- [Task]
Convert the lines from the one containing "Identify the location of step-text: Remove" through the one containing "layer-name: Kodak Portra 1... is" into a Markdown table with two columns, Row and Line. Omit blank lines.

- [Given data]
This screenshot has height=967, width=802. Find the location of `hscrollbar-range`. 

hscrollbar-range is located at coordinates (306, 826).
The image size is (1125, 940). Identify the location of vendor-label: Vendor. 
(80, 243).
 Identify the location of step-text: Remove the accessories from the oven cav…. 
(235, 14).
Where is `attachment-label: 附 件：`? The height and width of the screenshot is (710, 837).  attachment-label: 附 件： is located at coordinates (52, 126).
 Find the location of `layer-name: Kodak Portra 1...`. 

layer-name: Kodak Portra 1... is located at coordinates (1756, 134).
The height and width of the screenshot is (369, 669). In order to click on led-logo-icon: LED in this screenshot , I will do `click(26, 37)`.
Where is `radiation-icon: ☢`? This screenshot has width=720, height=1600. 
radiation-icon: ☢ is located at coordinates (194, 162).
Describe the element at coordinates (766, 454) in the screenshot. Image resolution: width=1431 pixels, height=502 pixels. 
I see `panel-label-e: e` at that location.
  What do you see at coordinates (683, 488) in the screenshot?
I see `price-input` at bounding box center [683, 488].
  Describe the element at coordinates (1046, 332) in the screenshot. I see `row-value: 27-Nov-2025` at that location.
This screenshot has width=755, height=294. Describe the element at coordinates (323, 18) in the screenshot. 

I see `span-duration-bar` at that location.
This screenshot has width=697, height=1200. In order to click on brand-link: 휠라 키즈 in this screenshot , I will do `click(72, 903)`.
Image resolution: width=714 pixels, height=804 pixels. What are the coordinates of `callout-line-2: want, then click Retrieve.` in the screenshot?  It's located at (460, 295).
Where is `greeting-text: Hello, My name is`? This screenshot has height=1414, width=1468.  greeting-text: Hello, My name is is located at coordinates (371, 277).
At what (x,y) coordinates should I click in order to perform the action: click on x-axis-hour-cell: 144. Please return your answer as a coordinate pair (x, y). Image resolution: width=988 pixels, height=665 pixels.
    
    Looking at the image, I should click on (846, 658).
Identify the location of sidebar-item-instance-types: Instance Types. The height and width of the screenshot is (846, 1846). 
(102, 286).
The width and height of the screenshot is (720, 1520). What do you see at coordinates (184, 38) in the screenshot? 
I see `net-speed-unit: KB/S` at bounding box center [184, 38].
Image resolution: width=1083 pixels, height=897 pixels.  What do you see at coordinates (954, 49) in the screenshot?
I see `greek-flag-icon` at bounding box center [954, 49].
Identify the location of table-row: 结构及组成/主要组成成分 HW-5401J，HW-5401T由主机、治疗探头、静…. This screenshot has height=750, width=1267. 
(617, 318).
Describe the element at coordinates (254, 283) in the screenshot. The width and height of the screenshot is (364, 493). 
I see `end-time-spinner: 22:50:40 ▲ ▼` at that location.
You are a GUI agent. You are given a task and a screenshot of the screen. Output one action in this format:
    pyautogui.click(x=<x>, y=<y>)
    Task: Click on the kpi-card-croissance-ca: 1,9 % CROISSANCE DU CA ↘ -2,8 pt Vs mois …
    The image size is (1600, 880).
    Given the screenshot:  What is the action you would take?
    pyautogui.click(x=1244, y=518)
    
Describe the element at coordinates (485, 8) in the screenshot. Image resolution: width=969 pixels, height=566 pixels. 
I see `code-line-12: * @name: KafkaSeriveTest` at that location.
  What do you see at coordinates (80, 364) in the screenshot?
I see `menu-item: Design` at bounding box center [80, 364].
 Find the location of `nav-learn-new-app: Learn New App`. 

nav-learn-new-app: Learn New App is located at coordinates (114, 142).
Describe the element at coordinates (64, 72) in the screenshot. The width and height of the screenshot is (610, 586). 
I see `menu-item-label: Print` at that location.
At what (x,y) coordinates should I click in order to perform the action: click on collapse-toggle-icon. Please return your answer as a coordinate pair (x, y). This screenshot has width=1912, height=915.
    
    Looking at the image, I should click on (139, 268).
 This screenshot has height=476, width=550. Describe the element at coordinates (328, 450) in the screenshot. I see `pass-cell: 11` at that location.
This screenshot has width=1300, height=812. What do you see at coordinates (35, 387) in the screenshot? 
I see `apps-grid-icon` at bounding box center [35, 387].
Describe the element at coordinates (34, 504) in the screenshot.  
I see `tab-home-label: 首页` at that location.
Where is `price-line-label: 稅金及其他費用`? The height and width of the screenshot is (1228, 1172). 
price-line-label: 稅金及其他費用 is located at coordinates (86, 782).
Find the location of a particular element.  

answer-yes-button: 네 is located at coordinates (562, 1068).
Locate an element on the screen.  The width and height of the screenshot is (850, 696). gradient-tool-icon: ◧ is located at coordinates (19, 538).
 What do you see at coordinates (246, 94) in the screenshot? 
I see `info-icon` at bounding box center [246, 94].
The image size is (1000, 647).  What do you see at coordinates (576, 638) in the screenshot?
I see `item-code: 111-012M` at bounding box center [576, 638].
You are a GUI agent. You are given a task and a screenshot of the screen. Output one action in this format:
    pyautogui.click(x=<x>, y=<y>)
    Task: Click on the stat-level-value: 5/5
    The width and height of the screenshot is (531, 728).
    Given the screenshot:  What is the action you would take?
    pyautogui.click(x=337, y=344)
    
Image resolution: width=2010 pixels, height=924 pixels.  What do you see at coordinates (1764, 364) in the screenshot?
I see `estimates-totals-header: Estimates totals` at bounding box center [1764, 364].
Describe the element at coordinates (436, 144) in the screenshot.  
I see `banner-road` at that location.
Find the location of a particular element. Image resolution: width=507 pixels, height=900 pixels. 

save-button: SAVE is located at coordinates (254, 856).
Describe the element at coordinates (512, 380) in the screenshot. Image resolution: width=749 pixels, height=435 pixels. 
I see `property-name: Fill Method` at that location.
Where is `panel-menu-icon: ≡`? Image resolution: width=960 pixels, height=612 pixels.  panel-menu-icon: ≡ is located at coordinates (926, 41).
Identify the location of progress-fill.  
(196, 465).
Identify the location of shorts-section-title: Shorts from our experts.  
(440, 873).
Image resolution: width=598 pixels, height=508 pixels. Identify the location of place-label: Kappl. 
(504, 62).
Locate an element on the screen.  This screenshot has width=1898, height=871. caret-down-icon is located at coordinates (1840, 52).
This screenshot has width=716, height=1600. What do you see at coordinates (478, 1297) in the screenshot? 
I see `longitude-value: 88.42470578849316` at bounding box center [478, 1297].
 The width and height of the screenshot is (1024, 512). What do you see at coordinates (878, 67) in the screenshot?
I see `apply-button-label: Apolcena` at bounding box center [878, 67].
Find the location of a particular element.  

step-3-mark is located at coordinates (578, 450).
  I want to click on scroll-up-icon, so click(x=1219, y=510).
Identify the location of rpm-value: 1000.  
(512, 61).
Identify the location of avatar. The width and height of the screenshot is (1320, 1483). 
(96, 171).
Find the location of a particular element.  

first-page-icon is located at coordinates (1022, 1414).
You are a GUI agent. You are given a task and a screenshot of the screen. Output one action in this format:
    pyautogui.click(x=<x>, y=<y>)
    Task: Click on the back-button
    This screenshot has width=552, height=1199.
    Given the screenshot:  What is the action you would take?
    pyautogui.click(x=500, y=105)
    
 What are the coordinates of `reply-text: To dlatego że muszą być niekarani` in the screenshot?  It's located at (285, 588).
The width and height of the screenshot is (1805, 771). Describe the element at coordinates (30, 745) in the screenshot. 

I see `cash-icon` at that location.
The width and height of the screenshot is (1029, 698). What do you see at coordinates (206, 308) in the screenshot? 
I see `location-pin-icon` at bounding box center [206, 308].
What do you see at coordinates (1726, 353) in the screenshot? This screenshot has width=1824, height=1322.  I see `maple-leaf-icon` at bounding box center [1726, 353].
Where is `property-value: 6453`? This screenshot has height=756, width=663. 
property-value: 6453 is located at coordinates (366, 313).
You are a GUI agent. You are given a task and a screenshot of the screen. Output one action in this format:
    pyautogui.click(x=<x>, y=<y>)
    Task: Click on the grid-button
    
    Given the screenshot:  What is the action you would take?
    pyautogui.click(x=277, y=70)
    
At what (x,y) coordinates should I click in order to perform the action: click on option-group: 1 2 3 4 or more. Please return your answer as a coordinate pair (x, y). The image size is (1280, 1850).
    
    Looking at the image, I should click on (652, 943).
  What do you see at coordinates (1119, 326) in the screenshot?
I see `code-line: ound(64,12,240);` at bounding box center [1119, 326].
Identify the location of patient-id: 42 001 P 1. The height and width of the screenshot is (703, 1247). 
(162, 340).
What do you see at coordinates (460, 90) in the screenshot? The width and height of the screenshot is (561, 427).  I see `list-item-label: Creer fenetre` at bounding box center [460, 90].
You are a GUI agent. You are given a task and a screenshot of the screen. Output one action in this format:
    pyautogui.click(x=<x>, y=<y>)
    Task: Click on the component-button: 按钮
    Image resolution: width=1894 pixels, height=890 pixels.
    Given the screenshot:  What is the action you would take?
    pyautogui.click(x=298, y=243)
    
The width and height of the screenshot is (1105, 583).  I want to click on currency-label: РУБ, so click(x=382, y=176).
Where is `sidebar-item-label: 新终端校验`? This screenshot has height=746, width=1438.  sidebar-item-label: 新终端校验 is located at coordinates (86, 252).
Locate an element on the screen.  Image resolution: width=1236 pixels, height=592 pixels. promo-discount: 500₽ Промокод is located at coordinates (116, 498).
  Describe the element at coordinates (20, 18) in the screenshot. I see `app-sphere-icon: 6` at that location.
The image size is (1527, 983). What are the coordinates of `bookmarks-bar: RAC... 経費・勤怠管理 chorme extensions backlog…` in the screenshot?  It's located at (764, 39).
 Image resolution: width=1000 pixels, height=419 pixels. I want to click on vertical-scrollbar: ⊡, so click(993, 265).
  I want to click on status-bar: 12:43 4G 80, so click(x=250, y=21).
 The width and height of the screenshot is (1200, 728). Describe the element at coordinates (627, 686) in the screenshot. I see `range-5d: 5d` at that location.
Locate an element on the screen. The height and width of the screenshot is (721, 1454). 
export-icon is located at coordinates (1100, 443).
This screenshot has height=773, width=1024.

- [Solved problem]
| Row | Line |
|---|---|
| 1 |  Identify the location of step-text: Remove the accessories from the oven cav….  |
| 2 | (235, 14). |
| 3 | Where is `attachment-label: 附 件：`? The height and width of the screenshot is (710, 837).  attachment-label: 附 件： is located at coordinates (52, 126). |
| 4 |  Find the location of `layer-name: Kodak Portra 1...`.  |
| 5 | layer-name: Kodak Portra 1... is located at coordinates (1756, 134). |